Chronique
Texte: Charlotte Mermier

Le rituximab ou la préhistoire de l'immunothérapie

Une molécule, une histoire: le rituximab

Le cancer est un ennemi sournois, qui arrive à échapper à la vigilance du système immunitaire. L’immunothérapie a pour but d’aider le corps à reconnaître les cellules cancéreuses et à les détruire. Les anticorps, des molécules produites par les cellules immunitaires, reconnaissent facilement les «envahisseurs» extérieurs tels que les pathogènes, les bactéries ou les virus, et induisent la destruction de ces cibles. Ils peuvent devenir de puissants alliés dans la lutte contre le cancer, comme le rituximab, premier anticorps utilisé pour de l’immunothérapie contre le cancer, l’a démontré.

Au XVIIIe siècle, un scientifique anglais, Edward Jenner, théorise le fait que contracter la vaccine, une maladie bénigne affectant les vaches, immunise contre la redoutable variole. Considéré comme le père de l’immunologie, il met ainsi au jour le principe de la vaccination.
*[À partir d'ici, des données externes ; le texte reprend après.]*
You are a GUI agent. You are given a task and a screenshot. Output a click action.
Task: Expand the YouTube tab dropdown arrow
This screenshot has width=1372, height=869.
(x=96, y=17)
Au XIXe siècle, Louis Pasteur, à qui l’on doit notamment le vaccin contre la rage, fait bourgeonner l’industrie des vaccins en France et dans le monde. «Ils sont cependant utilisés à cette époque uniquement contre des maladies infectieuses», explique Thierry Buclin, médecin-chef du Service de pharmacologie clinique du CHUV.

Au début du XXe siècle émerge l’idée que le système immunitaire pourrait être utilisé contre le cancer: ce sont les balbutiements de l’immunothérapie.

«L’hypothèse que notre système immunitaire nous défend également contre les cancers a été émise dès 1909», raconte Thierry Buclin.

«Autour des années 1970, on découvre que le vaccin contre la tuberculose est capable de soigner certains cancers. C’est également à cette période que l’on apprend à produire des anticorps en grande quantité contre une cible choisie. Et dès 1980 apparaissent les premiers essais d’anticorps contre le cancer.» C’est ainsi que naît le rituximab, le premier anticorps commercialisé pour traiter un cancer. Il cible un type de lymphome, un cancer issu précisément des cellules immunitaires. «Cet anticorps a été développé dans les années 1990, approuvé par la FDA (ndlr: Food and Drug Administration aux États-Unis) en 1997, et il est commercialisé depuis maintenant 22 ans. Il a révolutionné le traitement des lymphomes», poursuit Thierry Buclin.

L’efficacité de l’immunothérapie contre le cancer est donc confirmée. L’histoire récente du rituximab a en outre conduit à une évolution significative de la réglementation. Comme les médicaments, les anticorps peuvent avoir leur équivalent «générique» une fois le brevet initial expiré: on parle alors de biosimilaires. «Les autorités sanitaires se sont rendu compte qu’on ne peut pas raisonner de la même manière que pour les autres médicaments, remarque Thierry Buclin. Les anticorps sont des molécules extrêmement complexes: des critères stricts ont dû être mis en place pour admettre des biosimilaires, exigeant que l’équivalence thérapeutique de ces produits soit vérifiée.»

C’est donc le rituximab, précurseur de l’immunothérapie moderne, qui a ouvert la voie scientifiquement, mais aussi sur le plan réglementaire, à la profusion actuelle de ces traitements.